▸ GIVEN DATA

◆ ◆ ◆

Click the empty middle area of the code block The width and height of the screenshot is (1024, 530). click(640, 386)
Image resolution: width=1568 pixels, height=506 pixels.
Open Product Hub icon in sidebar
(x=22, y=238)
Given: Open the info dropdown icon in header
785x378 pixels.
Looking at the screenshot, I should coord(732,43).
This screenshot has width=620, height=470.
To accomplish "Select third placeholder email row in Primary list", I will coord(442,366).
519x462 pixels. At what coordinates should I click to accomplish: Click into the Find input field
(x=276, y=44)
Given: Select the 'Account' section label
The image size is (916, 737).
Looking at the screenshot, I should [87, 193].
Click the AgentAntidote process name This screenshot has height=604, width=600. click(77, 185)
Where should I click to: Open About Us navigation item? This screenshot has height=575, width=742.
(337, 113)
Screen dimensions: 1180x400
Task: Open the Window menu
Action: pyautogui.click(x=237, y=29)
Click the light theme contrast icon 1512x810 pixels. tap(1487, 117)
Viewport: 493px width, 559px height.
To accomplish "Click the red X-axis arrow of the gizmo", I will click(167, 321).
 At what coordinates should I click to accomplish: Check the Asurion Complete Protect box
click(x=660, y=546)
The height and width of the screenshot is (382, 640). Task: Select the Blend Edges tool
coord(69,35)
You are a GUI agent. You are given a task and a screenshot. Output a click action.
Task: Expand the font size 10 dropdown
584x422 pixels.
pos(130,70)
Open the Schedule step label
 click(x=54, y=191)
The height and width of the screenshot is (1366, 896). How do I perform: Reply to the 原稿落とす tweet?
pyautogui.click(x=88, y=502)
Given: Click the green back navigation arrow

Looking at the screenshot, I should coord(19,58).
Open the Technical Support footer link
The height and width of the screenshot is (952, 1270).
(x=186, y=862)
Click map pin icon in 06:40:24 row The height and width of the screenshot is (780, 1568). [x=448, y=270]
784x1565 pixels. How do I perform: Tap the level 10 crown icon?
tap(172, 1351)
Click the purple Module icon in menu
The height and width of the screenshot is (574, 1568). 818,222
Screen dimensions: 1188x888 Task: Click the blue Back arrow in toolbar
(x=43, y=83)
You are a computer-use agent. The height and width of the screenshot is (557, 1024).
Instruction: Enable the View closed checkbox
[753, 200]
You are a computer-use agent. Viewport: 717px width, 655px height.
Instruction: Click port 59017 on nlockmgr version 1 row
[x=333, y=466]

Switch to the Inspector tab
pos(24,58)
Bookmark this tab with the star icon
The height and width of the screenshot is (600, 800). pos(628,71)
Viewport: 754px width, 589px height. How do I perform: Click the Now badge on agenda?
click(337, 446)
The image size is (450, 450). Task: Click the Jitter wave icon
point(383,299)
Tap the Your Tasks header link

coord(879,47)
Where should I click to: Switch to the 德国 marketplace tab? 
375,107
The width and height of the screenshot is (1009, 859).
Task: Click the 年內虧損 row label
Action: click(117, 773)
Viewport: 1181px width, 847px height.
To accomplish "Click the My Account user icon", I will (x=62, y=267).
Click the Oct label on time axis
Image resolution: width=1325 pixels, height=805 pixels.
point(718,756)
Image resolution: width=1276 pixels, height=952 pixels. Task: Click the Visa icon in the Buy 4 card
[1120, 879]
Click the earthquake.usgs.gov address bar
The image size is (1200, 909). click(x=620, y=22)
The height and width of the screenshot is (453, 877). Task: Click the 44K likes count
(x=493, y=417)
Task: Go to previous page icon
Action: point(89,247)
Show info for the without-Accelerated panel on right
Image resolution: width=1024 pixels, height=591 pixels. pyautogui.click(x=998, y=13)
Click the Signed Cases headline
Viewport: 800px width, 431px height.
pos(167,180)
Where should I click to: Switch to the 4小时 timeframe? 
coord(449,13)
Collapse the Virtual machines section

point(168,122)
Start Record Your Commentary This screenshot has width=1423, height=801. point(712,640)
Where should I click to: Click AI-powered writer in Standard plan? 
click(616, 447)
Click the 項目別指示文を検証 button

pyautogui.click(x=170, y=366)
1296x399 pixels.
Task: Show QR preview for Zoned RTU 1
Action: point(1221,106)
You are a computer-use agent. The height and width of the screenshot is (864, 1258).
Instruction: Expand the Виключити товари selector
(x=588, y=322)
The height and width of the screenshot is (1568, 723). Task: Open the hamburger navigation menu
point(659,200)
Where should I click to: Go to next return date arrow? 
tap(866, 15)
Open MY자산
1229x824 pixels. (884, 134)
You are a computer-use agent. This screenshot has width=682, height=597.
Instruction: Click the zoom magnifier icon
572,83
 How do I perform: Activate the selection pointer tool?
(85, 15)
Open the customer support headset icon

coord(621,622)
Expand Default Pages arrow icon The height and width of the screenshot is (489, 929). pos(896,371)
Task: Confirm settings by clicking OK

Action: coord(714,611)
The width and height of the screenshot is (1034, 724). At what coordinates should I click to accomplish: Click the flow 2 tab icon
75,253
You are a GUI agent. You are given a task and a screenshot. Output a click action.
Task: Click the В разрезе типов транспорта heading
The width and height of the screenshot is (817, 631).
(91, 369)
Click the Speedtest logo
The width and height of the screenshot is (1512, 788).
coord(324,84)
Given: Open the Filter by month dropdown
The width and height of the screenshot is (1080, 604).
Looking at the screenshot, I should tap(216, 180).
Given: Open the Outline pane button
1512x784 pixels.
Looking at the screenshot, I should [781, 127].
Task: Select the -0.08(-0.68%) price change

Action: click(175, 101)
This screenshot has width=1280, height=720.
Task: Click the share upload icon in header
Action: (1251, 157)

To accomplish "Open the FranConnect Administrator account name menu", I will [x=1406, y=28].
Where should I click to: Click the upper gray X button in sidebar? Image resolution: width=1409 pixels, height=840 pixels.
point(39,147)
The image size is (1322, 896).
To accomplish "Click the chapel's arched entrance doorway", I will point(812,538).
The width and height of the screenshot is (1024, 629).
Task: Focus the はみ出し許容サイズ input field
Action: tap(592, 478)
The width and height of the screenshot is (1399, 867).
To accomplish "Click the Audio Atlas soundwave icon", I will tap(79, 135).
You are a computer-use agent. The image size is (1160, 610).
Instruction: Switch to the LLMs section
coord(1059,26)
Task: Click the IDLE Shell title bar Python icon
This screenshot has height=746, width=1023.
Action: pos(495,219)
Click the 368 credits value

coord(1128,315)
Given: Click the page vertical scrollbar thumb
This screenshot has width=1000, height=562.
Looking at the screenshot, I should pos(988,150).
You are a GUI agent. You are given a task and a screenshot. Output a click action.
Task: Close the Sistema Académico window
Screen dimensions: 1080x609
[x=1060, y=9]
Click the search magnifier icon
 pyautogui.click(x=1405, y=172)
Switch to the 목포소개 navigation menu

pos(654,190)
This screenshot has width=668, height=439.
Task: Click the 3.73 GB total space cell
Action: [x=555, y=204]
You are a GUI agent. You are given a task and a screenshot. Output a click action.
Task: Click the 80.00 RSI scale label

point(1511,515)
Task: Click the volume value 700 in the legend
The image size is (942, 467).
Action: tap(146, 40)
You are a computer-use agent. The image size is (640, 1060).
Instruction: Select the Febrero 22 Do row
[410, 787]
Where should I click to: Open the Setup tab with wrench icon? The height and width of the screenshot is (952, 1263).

◆ ◆ ◆

▸ TASK
Which of the lines above include the word "dropdown"? Copy each of them.

▸ TASK ANSWER
Given: Open the info dropdown icon in header
Task: Expand the font size 10 dropdown
Given: Open the Filter by month dropdown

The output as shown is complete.